On August 4, 2009, First Niagara agreed to take over the automatic teller machines (ATMs) at 95 Sheetz locations throughout Western Pennsylvania, replacing M&T Bank, which doesn't have any bank branches in the region. The ATMs, which officially become First Niagara ATMs at the same time First Niagara took over the former National City branches, will be surcharge-free from First Niagara itself, though people using the ATMs may still be charged a foreign ATM fee from their primary financial institution if they charge such fees. The ATM's were later replaced by PNC across Sheetz's footprint.

===Harleysville National===
On July 27, 2009, First Niagara agreed to acquire the Philadelphia-area-based Harleysville National Corporation financial services company in an all-stock transaction valued at approximately or $5.50 per share, allowing First Niagara its first access to the Philadelphia market. The deal provided First Niagara with $5.6 billion in assets, including $3.6 billion in loans and $4.1 billion in deposits in 83 bank branches in nine Eastern Pennsylvania counties. The parent company of Harleysville National Bank also operates East Penn Bank, Millennium Wealth Management and Cornerstone Companies.
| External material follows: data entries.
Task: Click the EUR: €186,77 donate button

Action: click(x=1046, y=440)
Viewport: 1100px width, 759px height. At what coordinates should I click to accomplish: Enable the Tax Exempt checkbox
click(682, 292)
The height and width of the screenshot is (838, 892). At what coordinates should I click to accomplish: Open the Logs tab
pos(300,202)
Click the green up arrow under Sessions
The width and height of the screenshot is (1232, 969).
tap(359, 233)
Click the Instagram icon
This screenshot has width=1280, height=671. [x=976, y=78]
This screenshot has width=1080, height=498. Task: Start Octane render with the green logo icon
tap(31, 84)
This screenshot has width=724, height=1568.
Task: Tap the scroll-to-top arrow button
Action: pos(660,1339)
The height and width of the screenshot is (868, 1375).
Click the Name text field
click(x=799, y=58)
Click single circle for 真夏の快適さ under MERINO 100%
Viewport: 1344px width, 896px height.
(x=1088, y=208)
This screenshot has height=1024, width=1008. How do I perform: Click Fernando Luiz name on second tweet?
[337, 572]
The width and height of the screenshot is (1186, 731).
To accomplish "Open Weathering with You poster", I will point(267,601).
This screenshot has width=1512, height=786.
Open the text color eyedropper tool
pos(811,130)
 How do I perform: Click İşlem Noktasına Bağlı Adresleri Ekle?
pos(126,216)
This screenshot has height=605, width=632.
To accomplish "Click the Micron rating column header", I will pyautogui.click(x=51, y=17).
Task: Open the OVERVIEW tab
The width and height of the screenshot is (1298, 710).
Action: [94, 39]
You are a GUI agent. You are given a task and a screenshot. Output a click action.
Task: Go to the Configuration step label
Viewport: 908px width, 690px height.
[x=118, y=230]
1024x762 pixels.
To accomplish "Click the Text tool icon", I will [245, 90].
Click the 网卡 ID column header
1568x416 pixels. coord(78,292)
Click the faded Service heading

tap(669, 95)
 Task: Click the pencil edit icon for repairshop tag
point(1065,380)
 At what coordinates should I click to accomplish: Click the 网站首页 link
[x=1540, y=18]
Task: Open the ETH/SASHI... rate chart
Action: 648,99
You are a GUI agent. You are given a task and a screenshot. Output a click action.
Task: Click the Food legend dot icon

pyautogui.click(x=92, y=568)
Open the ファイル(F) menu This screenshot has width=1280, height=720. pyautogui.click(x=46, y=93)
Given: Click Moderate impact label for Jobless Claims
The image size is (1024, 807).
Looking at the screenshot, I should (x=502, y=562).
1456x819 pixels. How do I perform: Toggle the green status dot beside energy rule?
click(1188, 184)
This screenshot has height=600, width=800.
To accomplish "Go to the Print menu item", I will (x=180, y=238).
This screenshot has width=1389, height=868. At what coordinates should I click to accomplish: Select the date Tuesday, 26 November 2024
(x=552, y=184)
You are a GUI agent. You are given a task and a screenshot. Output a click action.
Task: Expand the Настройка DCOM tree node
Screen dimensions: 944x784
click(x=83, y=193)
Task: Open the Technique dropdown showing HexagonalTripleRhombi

First Niagara maintained all Harleysville National and East Penn branches, and the Pennsylvania company's growing commercial banking and wealth-management business. Harleysville had over 1,100 employees. The deal was completed on April 9, 2010.

===HSBC deal expands presence in northeastern U.S.===
On July 31, 2011, First Niagara announced it would purchase from UK-based HSBC Holdings plc nearly half of its HSBC Bank USA branch network, including 195 branches for a price of US$1 billion. Of these, six branches in New York City suburbs, and six in Connecticut; most of these branches had been part of Buffalo-based Marine Midland Bank before being re-branded to HSBC Bank USA in the late 1990s. The deal included US$15 billion in deposits, US$2.8 billion in loans, and US$4.3 billion in assets under management. The deal also nearly doubled First Niagara's branch network to about 450 branches, US$38 billion in assets, and US$30 billion in deposits. Pending regulatory approval, the deal will close in early 2012. Investors had complained that HSBC had spread itself too thinly, with roughly 95 million customers and 300,000 employees in 87 markets. As a result of the acquisition, the United States Department of Justice required First Niagara to divest itself of 26 branches. First Niagara ended up spinning off 64 branches; 37 to KeyBank, 19 to Community Bank, and 8 to Five Star Bank.

On October 30, 2015, First Niagara Bank agreed to be acquired by KeyCorp.